RAW DATA:
++++++

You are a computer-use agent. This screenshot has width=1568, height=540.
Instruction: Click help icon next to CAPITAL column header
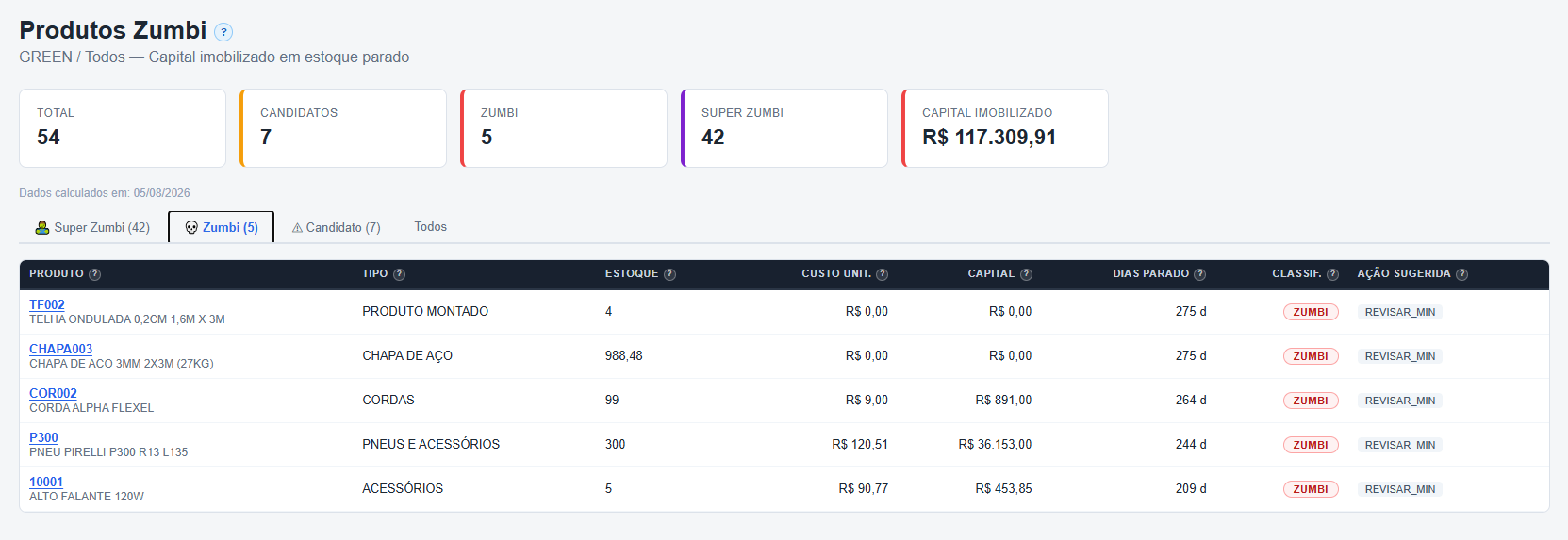point(1026,274)
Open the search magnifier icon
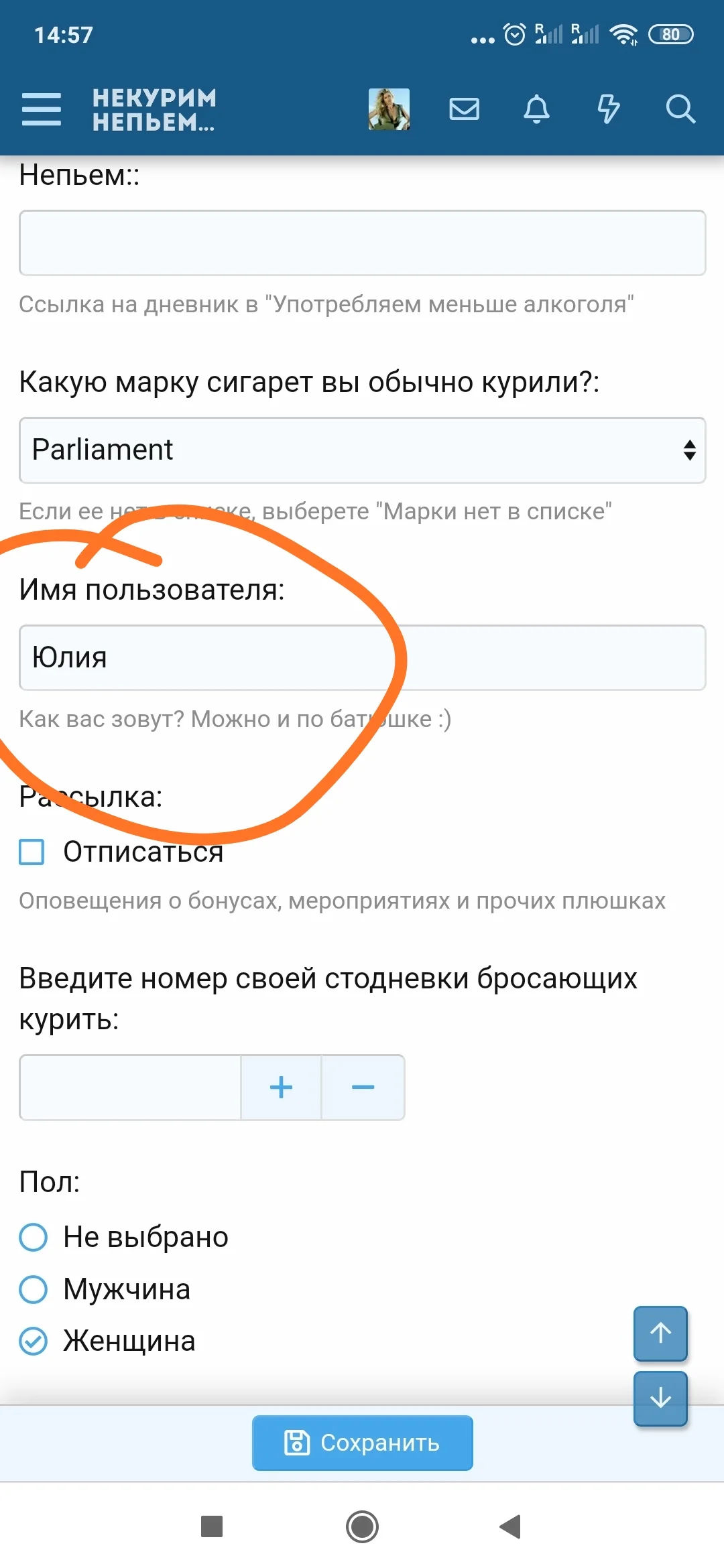Viewport: 724px width, 1568px height. tap(680, 109)
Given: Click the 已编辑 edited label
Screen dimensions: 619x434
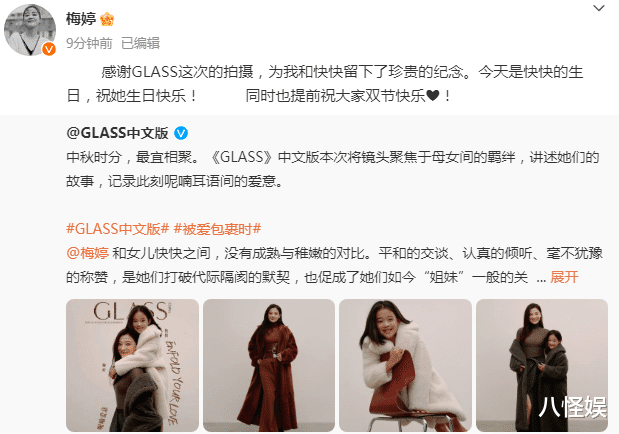Looking at the screenshot, I should tap(141, 43).
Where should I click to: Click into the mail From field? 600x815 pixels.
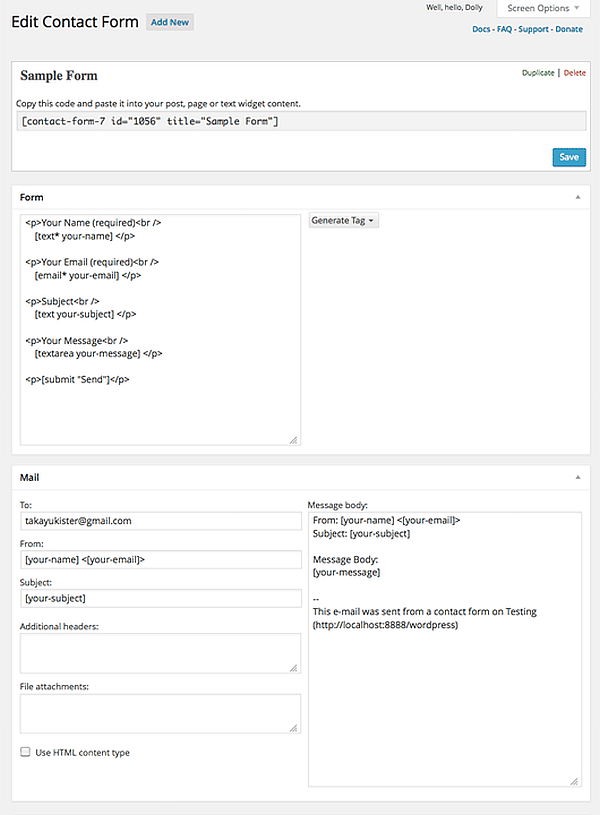click(x=160, y=559)
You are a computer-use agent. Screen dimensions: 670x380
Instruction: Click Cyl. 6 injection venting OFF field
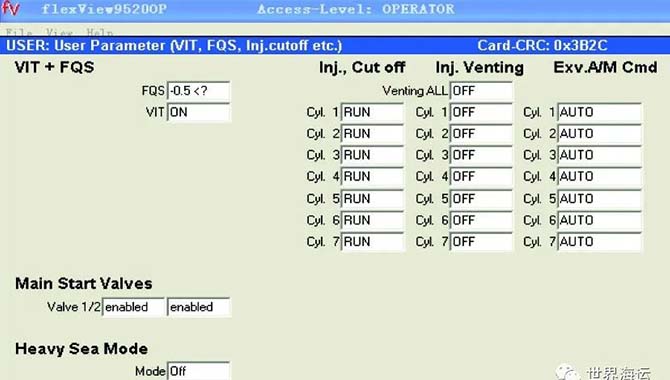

++++++

WORK ORDER:
Say, as a single number and nothing more, how many lines of the entries contain the word "agent".

SOLUTION FOR THIS PROBLEM:
2